Ideal conditions for chemical dispersion are daylight with mild winds and moderate seas. Chemical dispersion is never done close to the shore, in shallow waters, near coastal communities, or when there is a potential for winds to carry the chemical spray away from its intended target.
Natural dispersion can and does occur when waves at the ocean surface have enough turbulent energy to allow surface oil to mix into the water column. Applying chemical dispersants can expedite this process when there is an imminent threat associated with allowing the oil to stay on the surface.
What are the largest marine oil spills in American history?
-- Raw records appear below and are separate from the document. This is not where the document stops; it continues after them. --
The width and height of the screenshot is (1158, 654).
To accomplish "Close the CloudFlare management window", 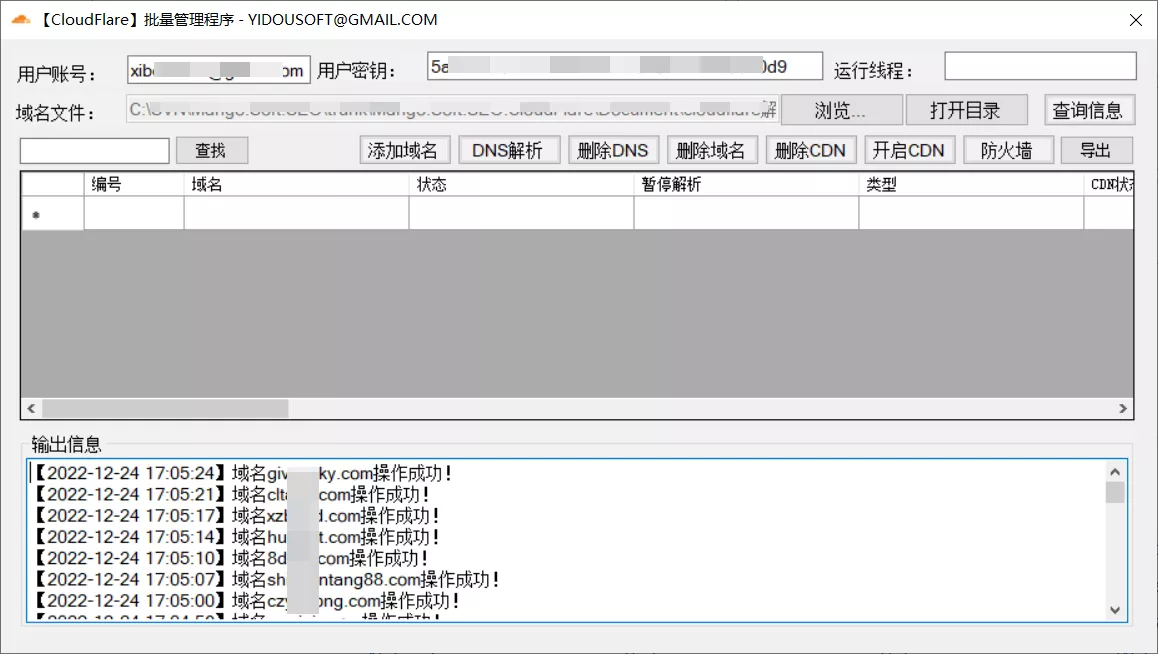I will click(1135, 20).
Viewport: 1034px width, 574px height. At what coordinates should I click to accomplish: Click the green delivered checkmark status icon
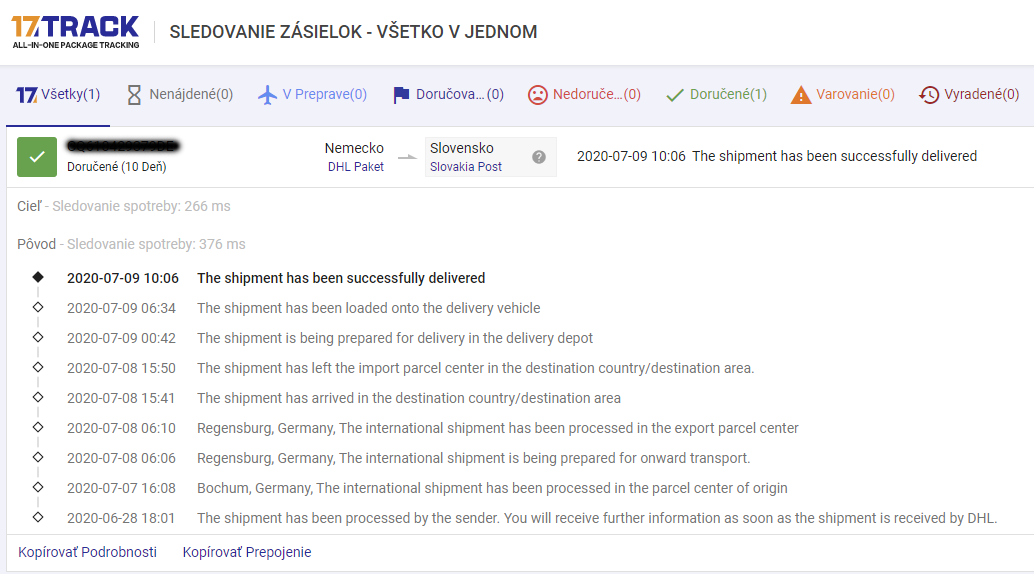(37, 157)
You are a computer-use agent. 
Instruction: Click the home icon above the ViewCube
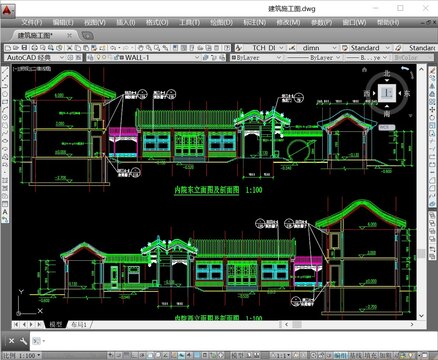(x=364, y=70)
There are three oil spills that stand out in American history, each of which was the largest oil spill into American waterways at the time. In 1969, a blowout on an offshore platform off the coast of Santa Barbara, California, spilled over four million gallons of oil. In 1989, the Exxon Valdez oil tanker ran aground in the Prince William Sound in Alaska, spilling over 11 million gallons of oil.
The largest marine oil spill in all of U.S. history was the Deepwater Horizon spill. On April 20, 2010, an explosion occurred on the Deepwater Horizon drilling platform in the Gulf of Mexico, killing 11 people.
Before it was capped three months later, approximately 134 million gallons of oil had spilled into the ocean. That is equivalent to the volume of over 200 Olympic-sized swimming pools. An $8.8 billion settlement for restoration was reached in 2016, and restoration is still continuing today.